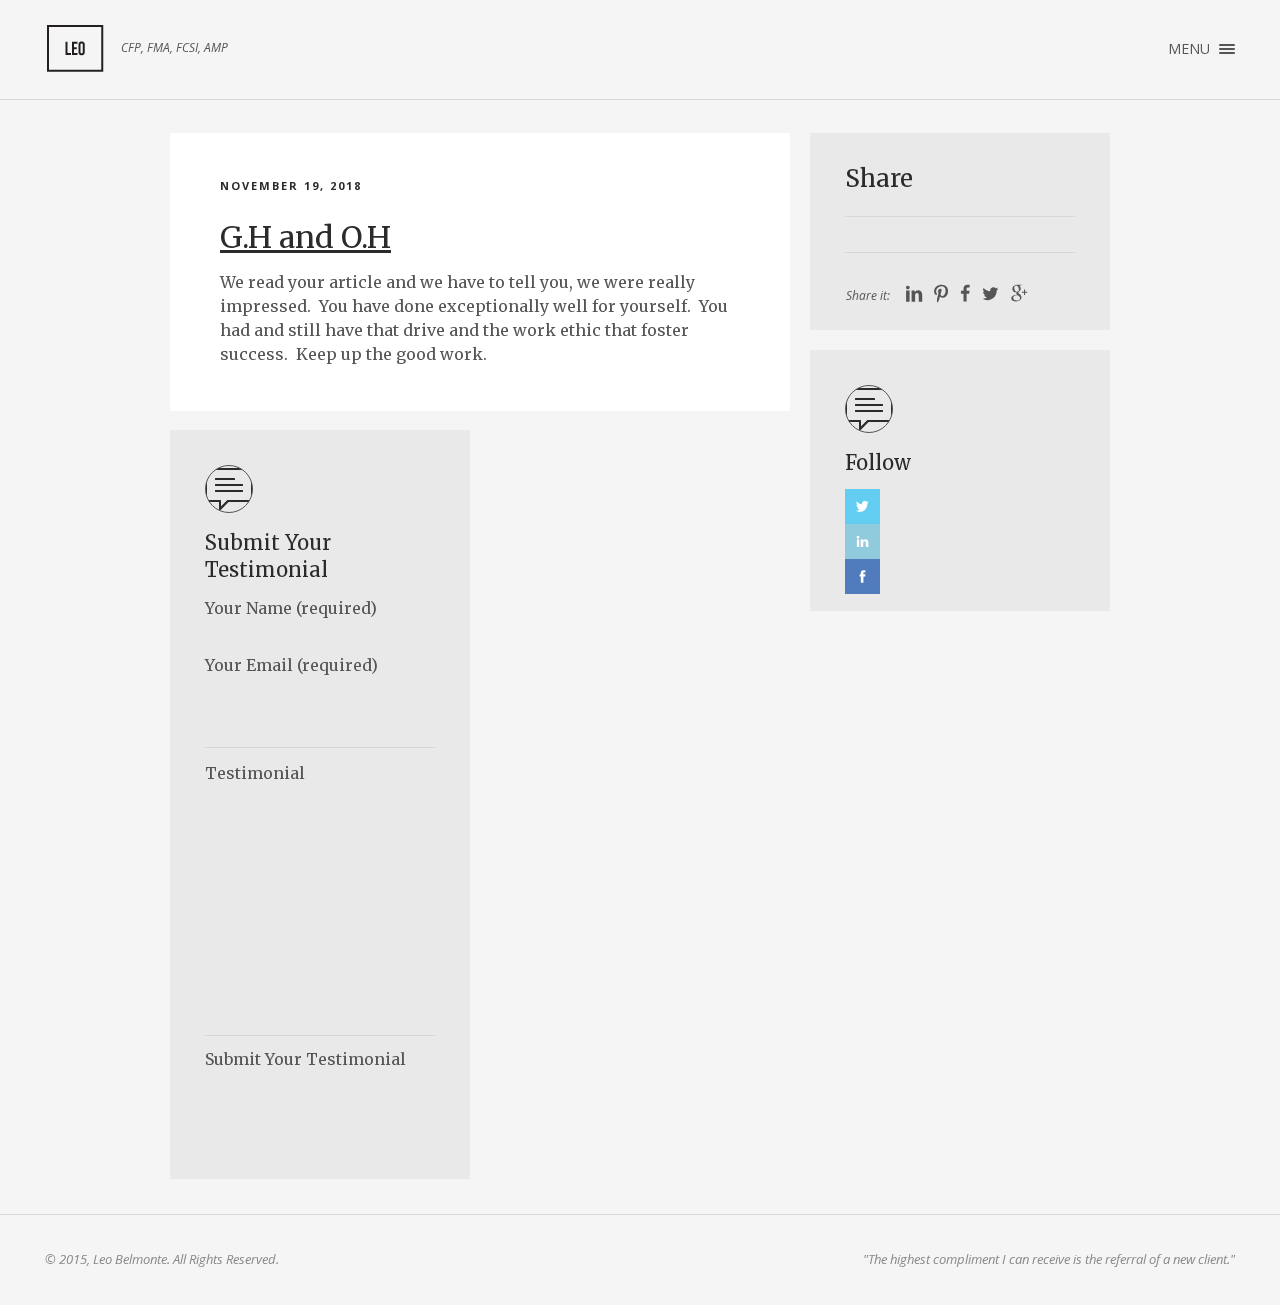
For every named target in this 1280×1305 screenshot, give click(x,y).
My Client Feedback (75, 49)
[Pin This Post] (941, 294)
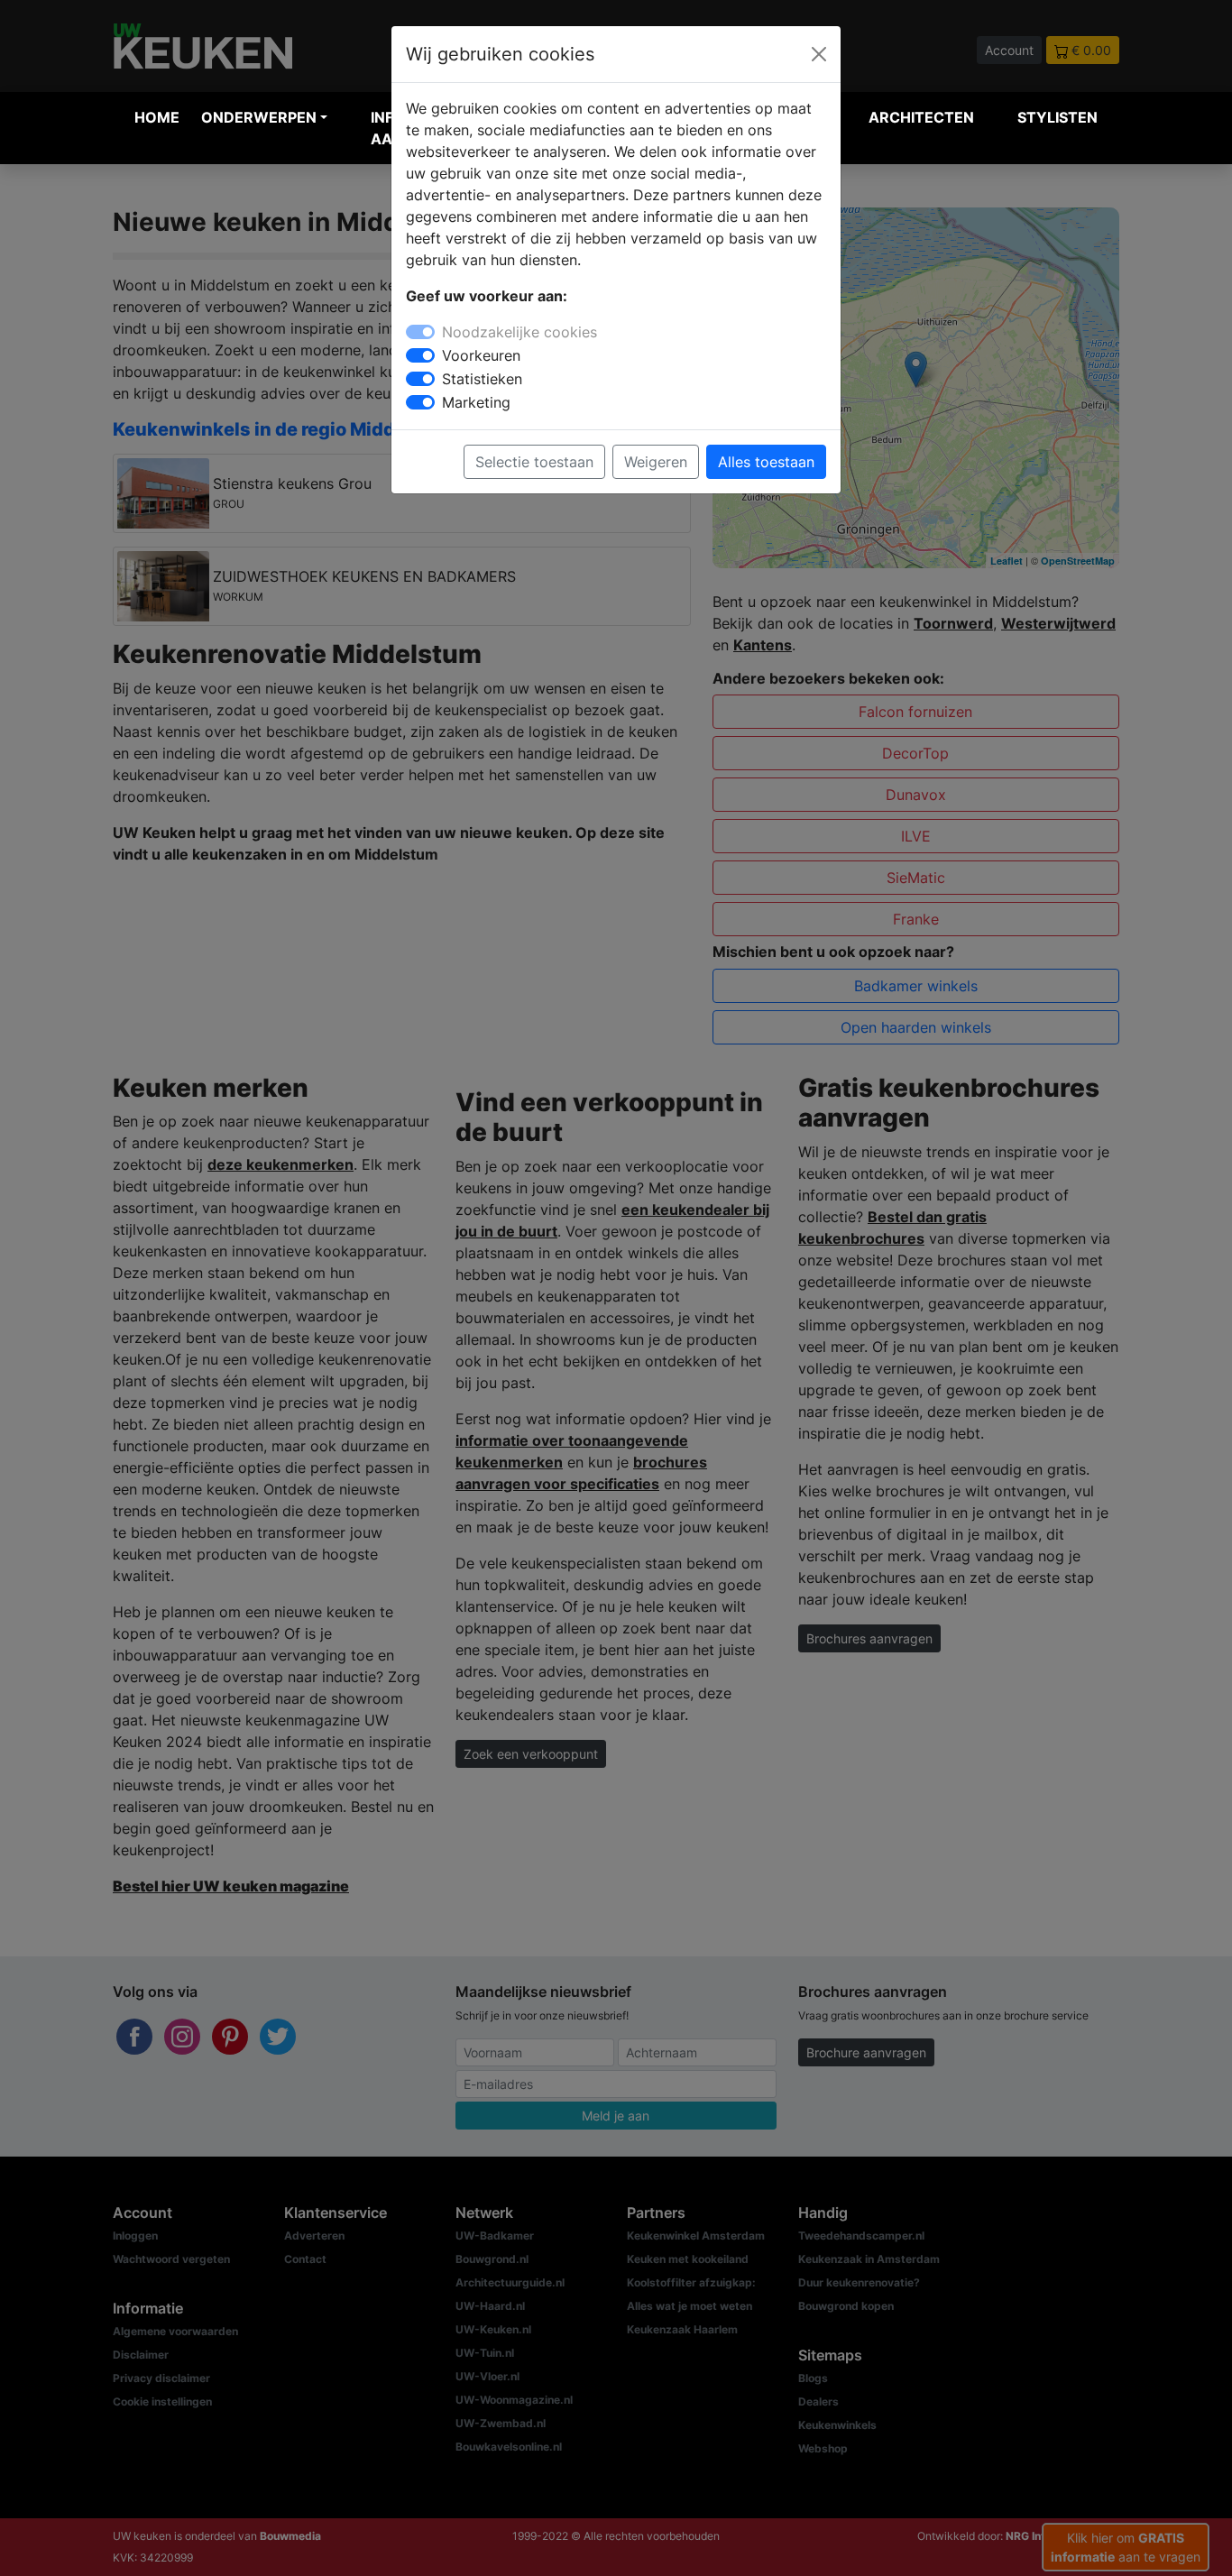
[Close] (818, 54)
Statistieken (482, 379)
....
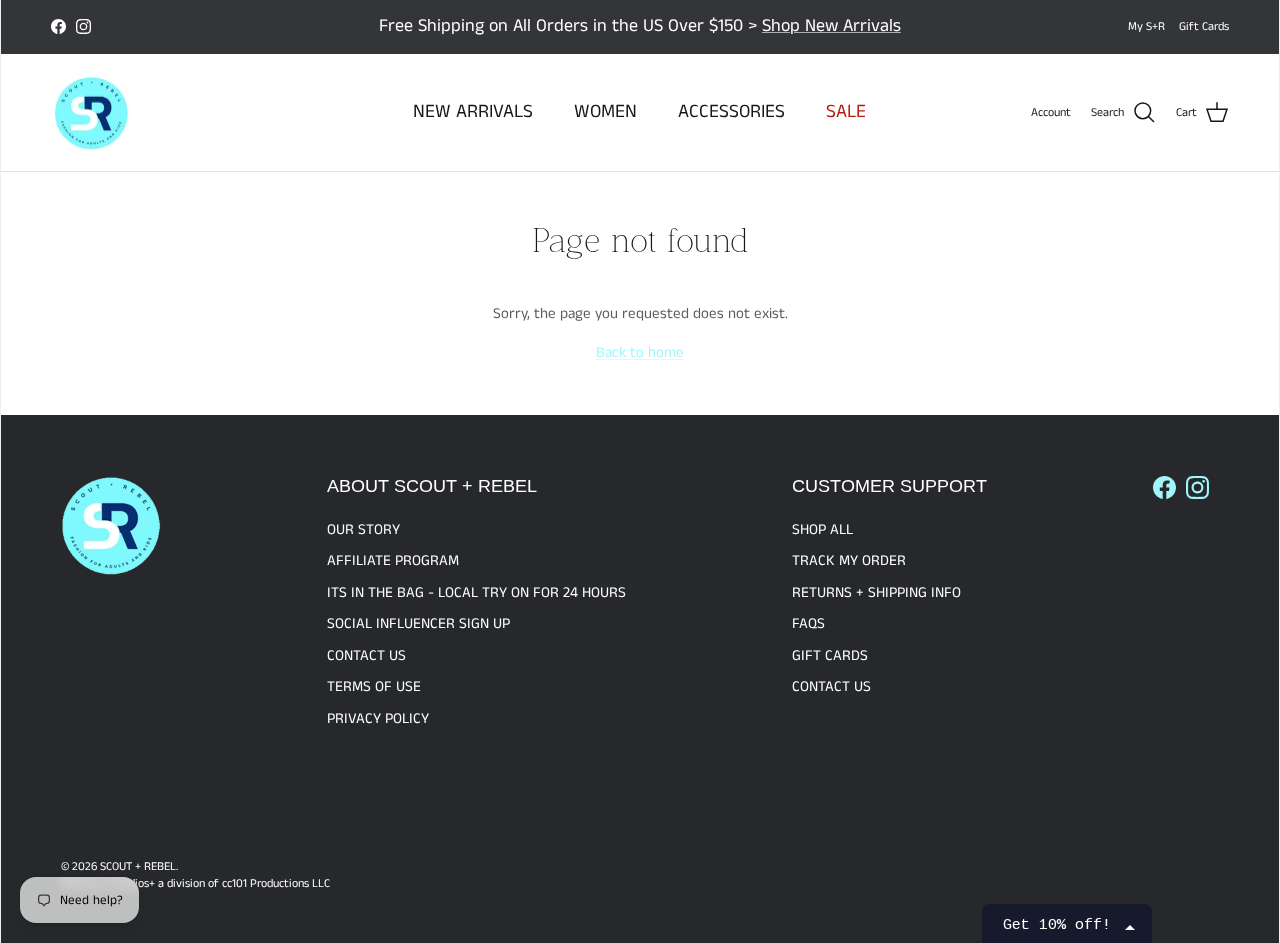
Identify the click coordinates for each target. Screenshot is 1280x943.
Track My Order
....
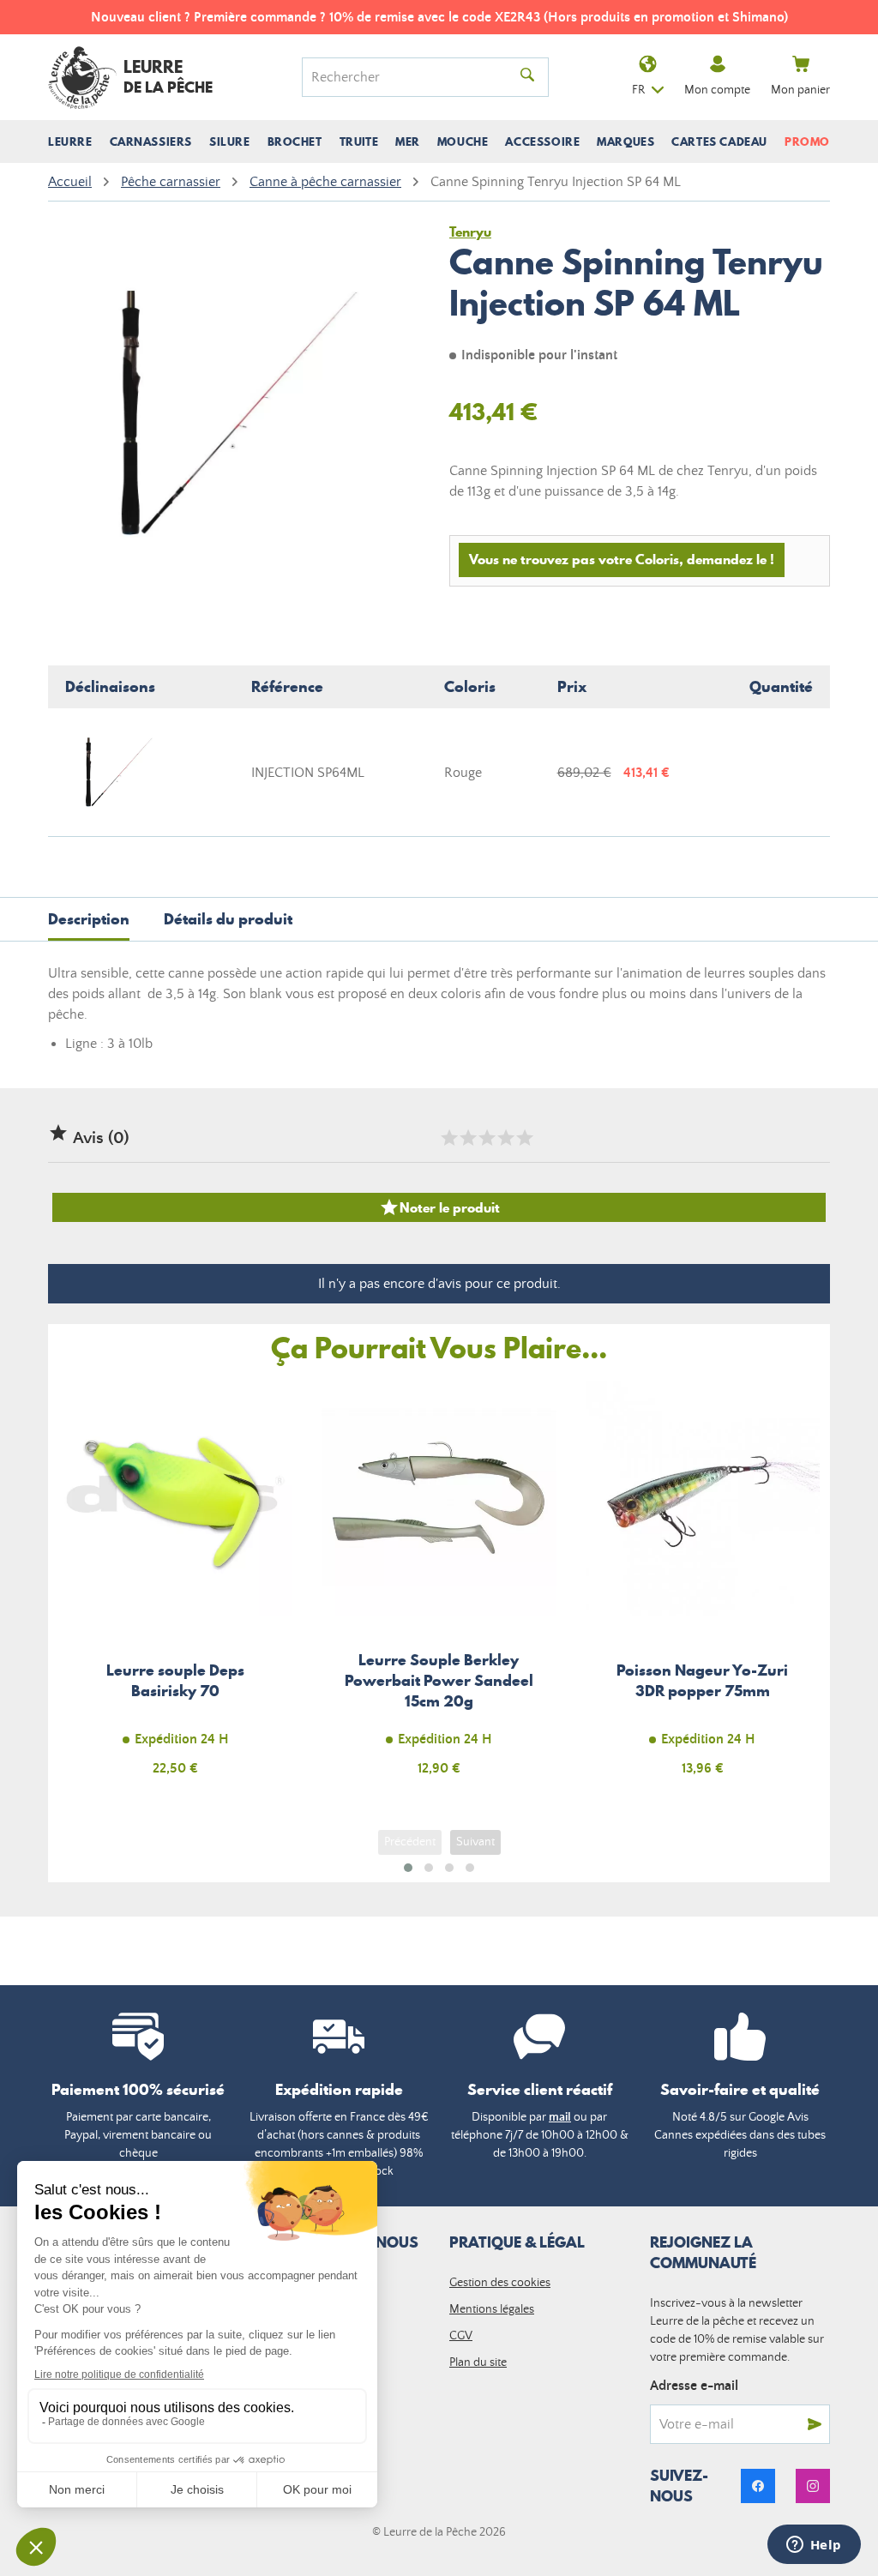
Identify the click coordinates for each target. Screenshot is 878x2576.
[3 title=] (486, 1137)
....
◆ AIM OF THE EXERCISE
Output only the stretch above from the line with "My Client Feedback (75, 49)" through the line with "Statistieken (482, 379)", reproduced exactly. Exclude pictures.

◆ ANSWER AREA
My Client Feedback (75, 49)
[Pin This Post] (941, 294)
[Close] (818, 54)
Statistieken (482, 379)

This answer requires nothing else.